It's remarkable how ridiculous "agile" is when applied to any other field. In fact what's remarkable is that this ridiculousness isn't immediately obvious to otherwise-intelligent programmers.


Is it the programmers that push for it, though, usually? I think management (at least mine) likes the fine-grained control + reporting (and the /name/!), and the rest is catch as catch can.


Programmers tend to push for more testing, continuous integration, lots of short iterations, quiet time and space.

Management tends to push for more meetings, more things you can track and measure and more tracking and measuring and ways to lover cost.

None of this is bad, what's bad is that where ever there is turmoil, good ideas and crap ideas get mixed up.

Like pair programming and/or co-location vs. private quiet offices.
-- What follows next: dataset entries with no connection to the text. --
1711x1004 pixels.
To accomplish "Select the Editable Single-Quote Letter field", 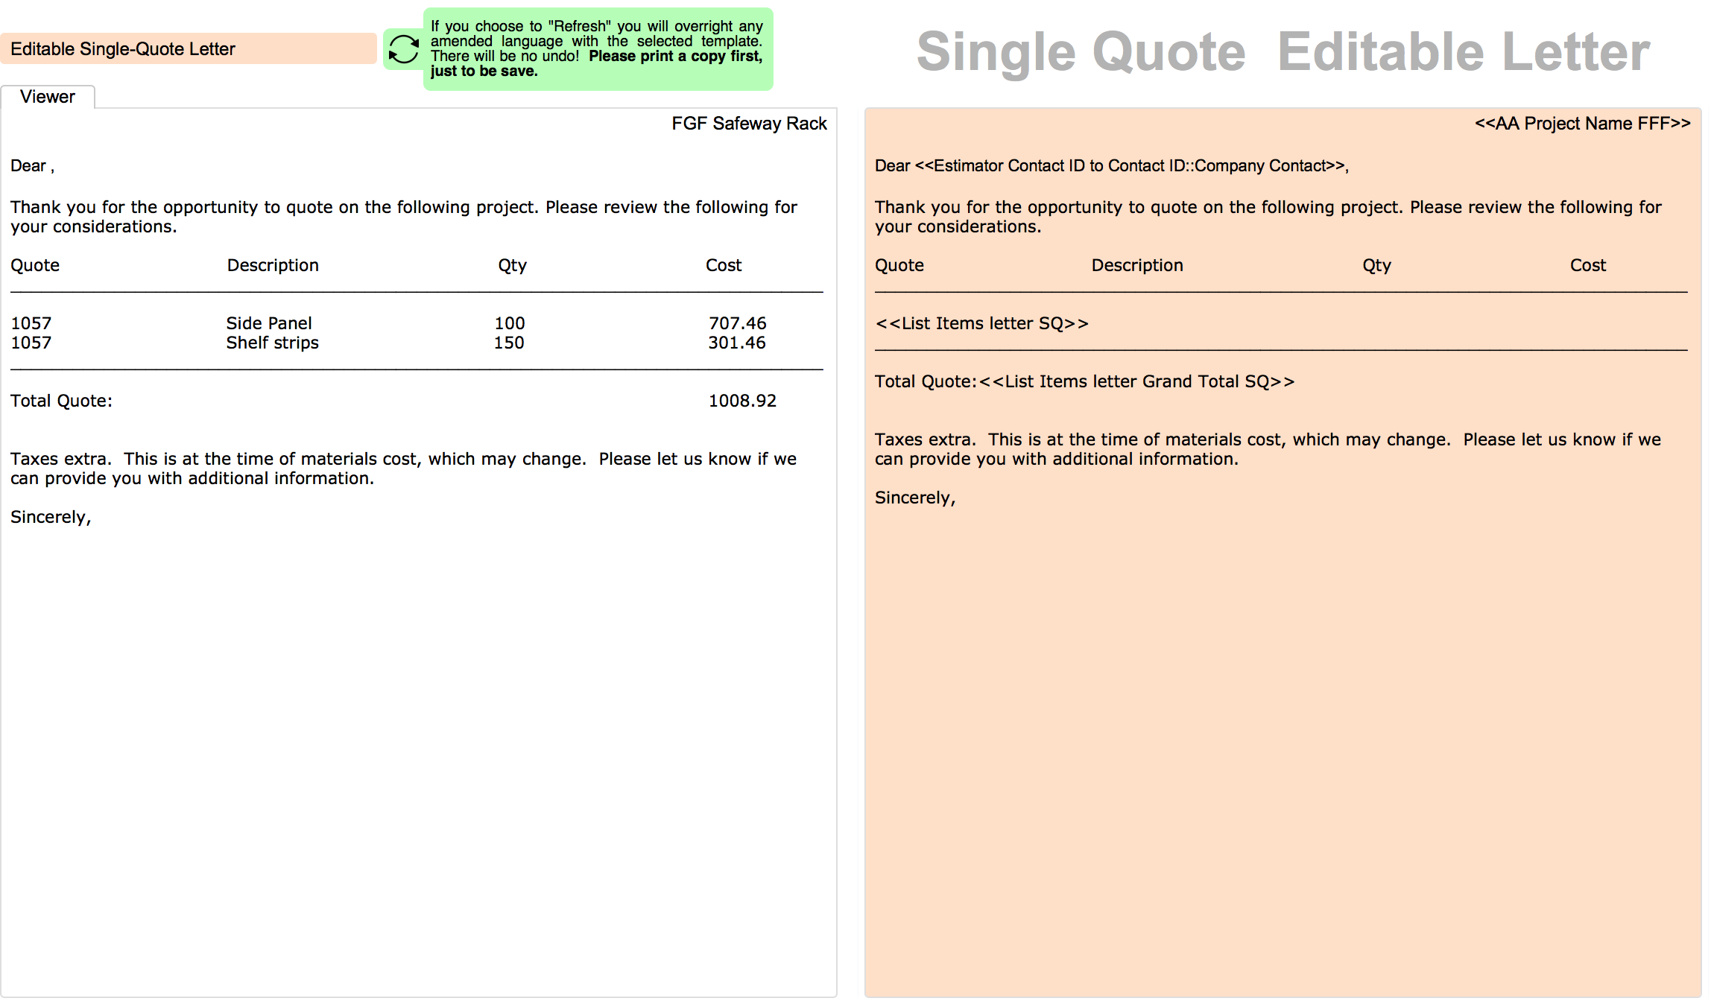I will (x=189, y=48).
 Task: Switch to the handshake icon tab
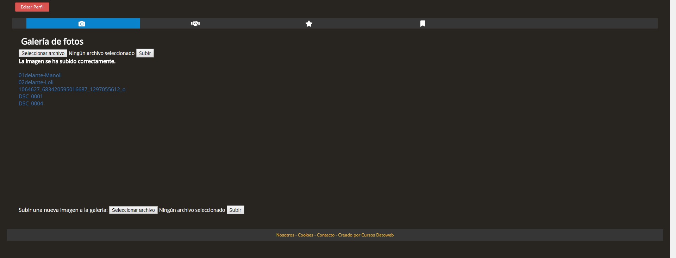click(195, 24)
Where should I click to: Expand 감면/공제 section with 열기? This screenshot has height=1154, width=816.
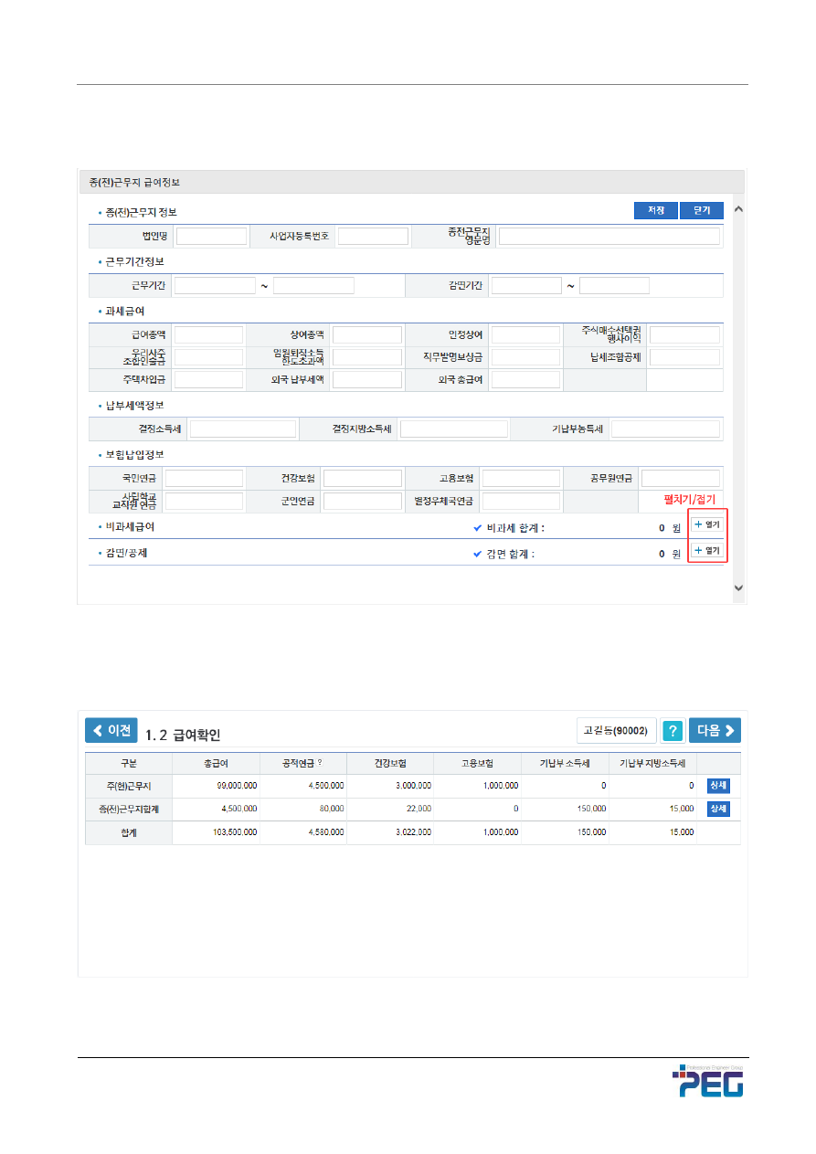[706, 551]
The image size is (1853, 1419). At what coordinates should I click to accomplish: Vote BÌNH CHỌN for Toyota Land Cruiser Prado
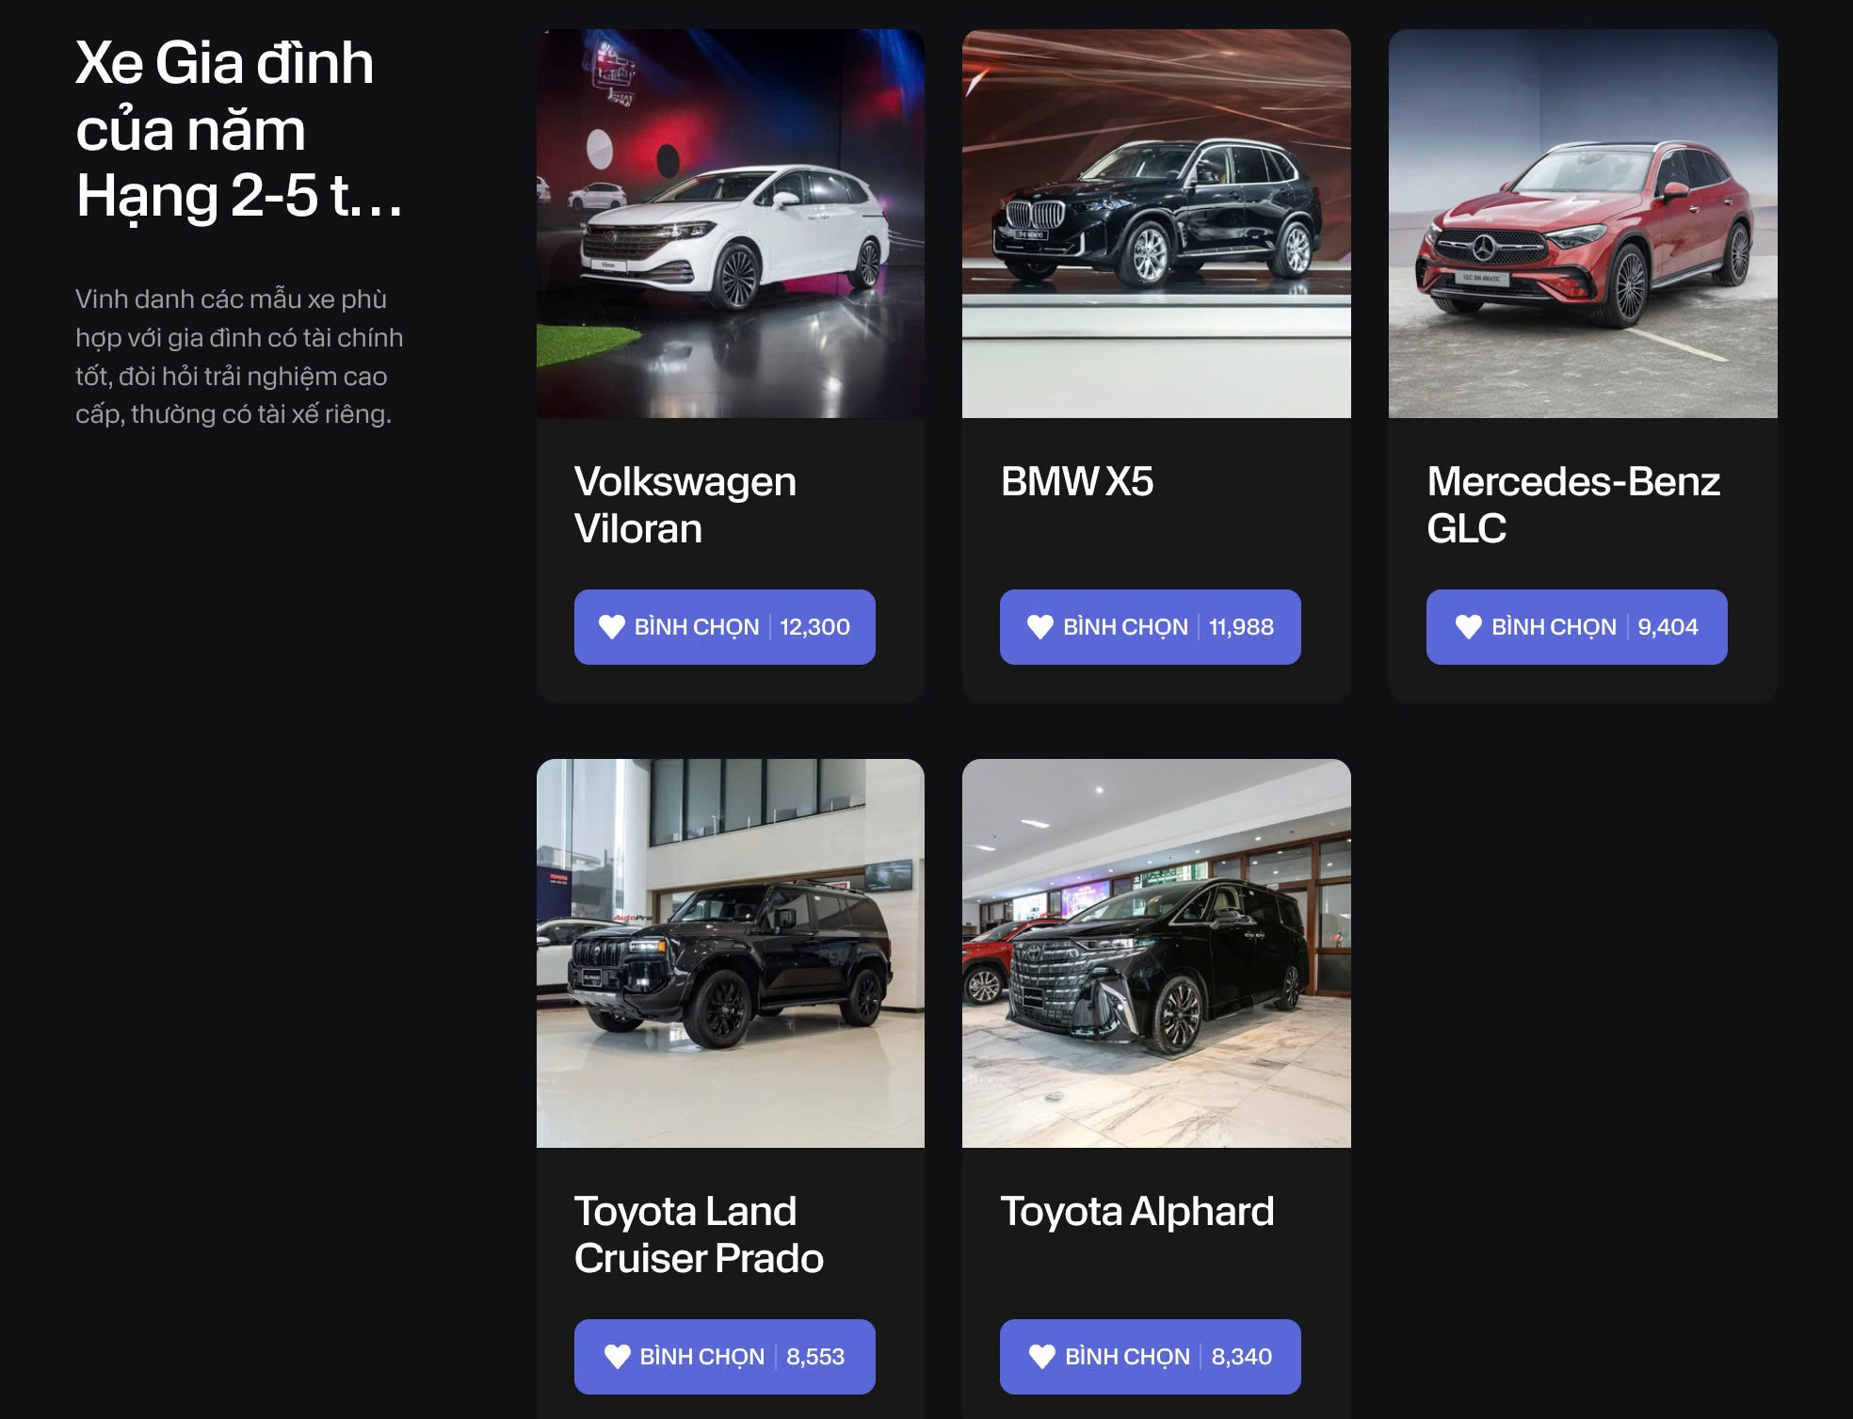pyautogui.click(x=725, y=1357)
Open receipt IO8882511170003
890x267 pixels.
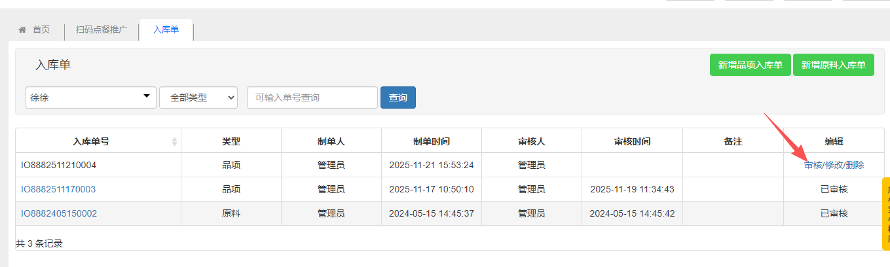(x=58, y=189)
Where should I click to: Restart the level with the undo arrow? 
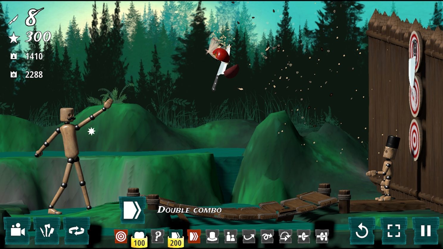coord(362,231)

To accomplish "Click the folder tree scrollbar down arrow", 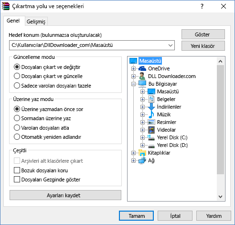I will point(220,197).
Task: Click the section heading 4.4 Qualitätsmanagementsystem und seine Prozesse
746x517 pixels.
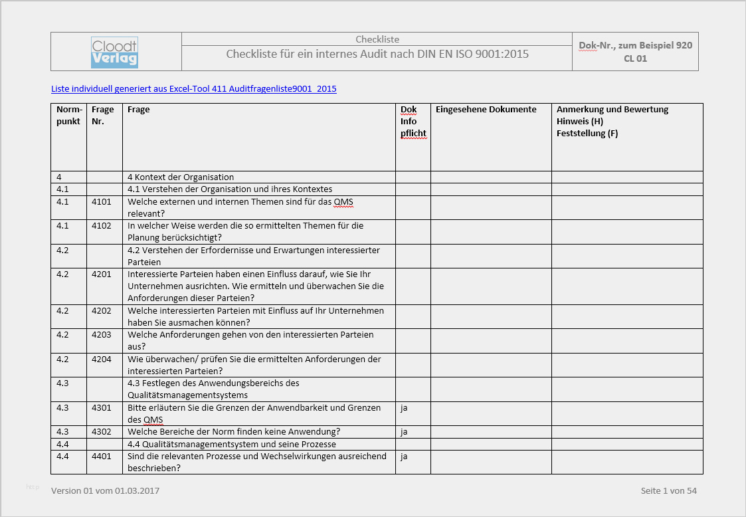Action: 232,444
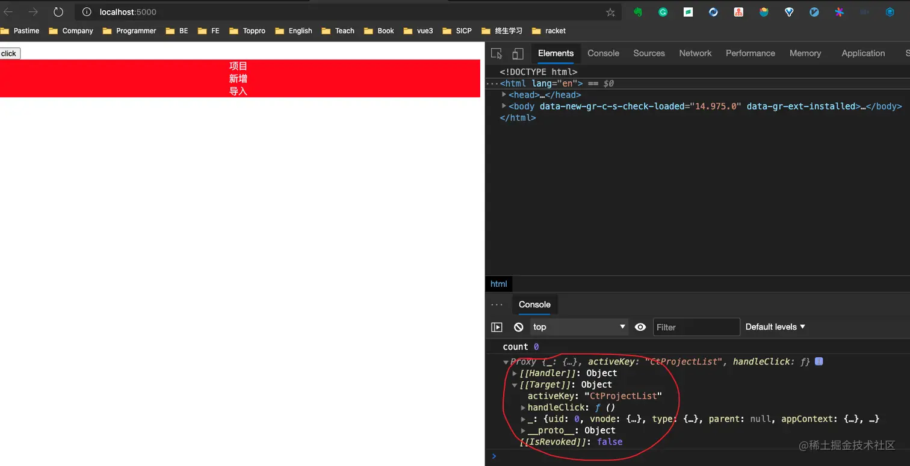Click the handleClick function in Target object
Viewport: 910px width, 466px height.
[557, 407]
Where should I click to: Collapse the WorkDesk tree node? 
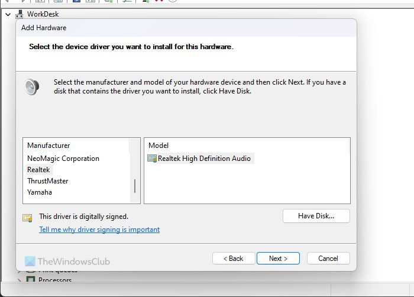point(8,14)
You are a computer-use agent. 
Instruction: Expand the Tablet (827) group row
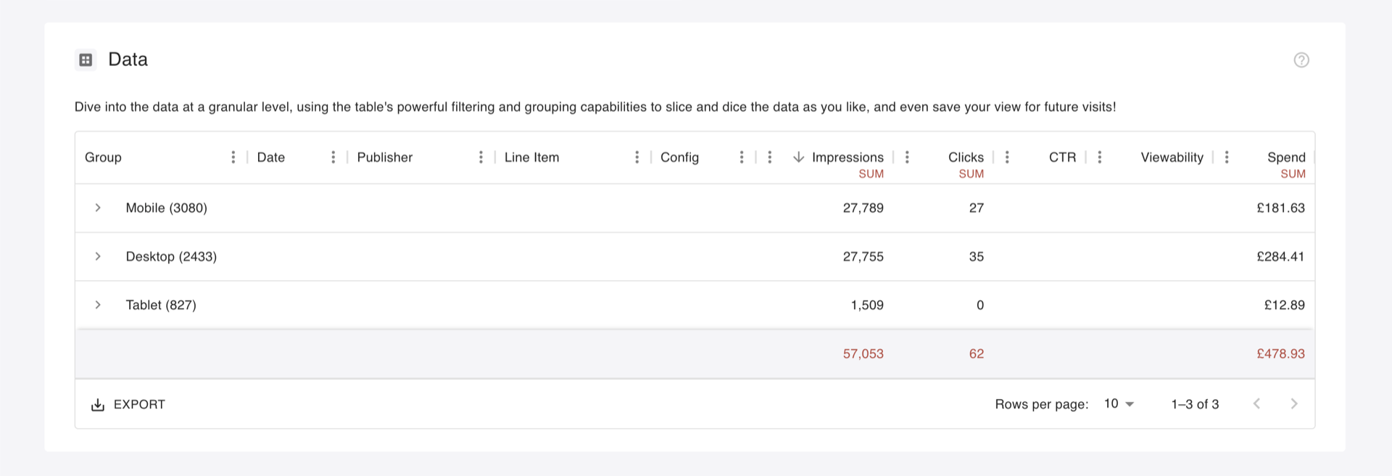[98, 305]

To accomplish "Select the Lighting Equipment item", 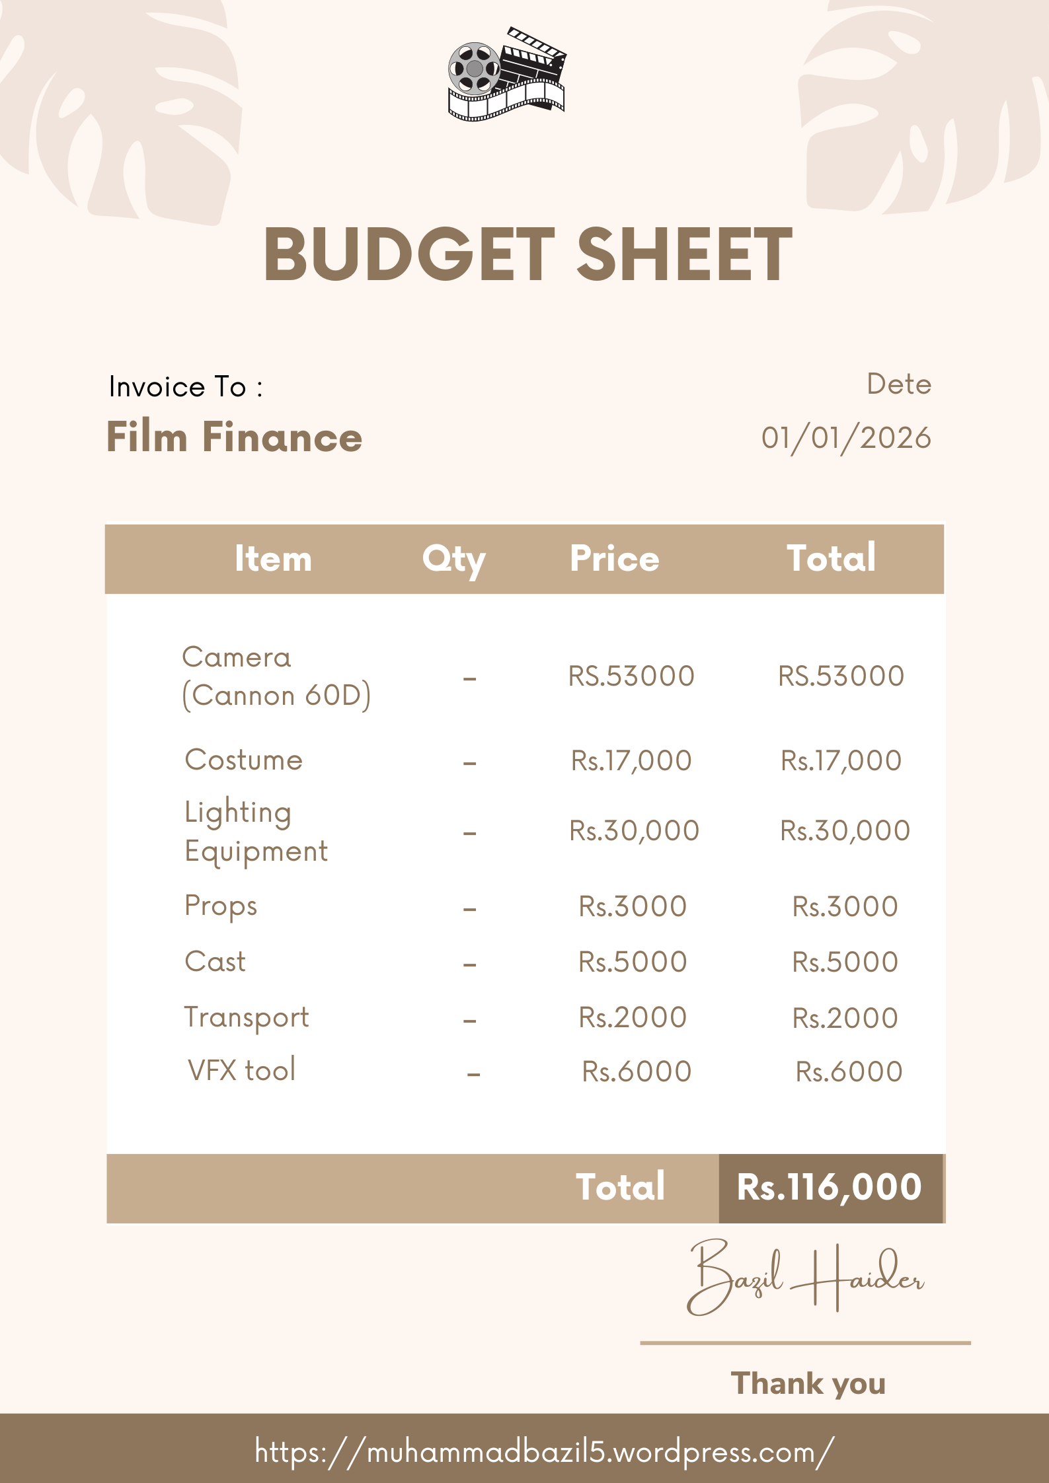I will [256, 831].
That's because it applied to science-fields, and it applies to software engineering, which is more of a craft than a science.

Agile is essentially lean production for software, and I've heard it's not so ridiculous.


Where're the agile-accountants or pair-plumbers then? I stand by my original point.


Agile does not necessitate pair-programming. XP does, XP is more of a religion.

Accountants, like almost all service businesses, deal directly with customers and tend to have relative short iterations because you can't delay paying your taxes for ever.

So "user stories" and iteration are in fact very common things you can find not just in agile software development, but almost anywhere.

It's not that Agile is that great, it's that it is that much better then Waterfall.


The "agile software principles" look fairly similar to what I know of other creative cooperative endeavors, like filmmaking or modern music.

Is it a fault that programming turns out to be more like a creative cooperative art rather than a hard science? This seems far less ridiculous than pretending it has the rigor of "engineering". My old manager would seriously tell Oliver Stone he needed to be CMMI level 5 by the end of the year.

P.S., try to keep your comments on-topic: agile methods, not the intelligence of those who agree or disagree with them.


Wow, that went totally over my head.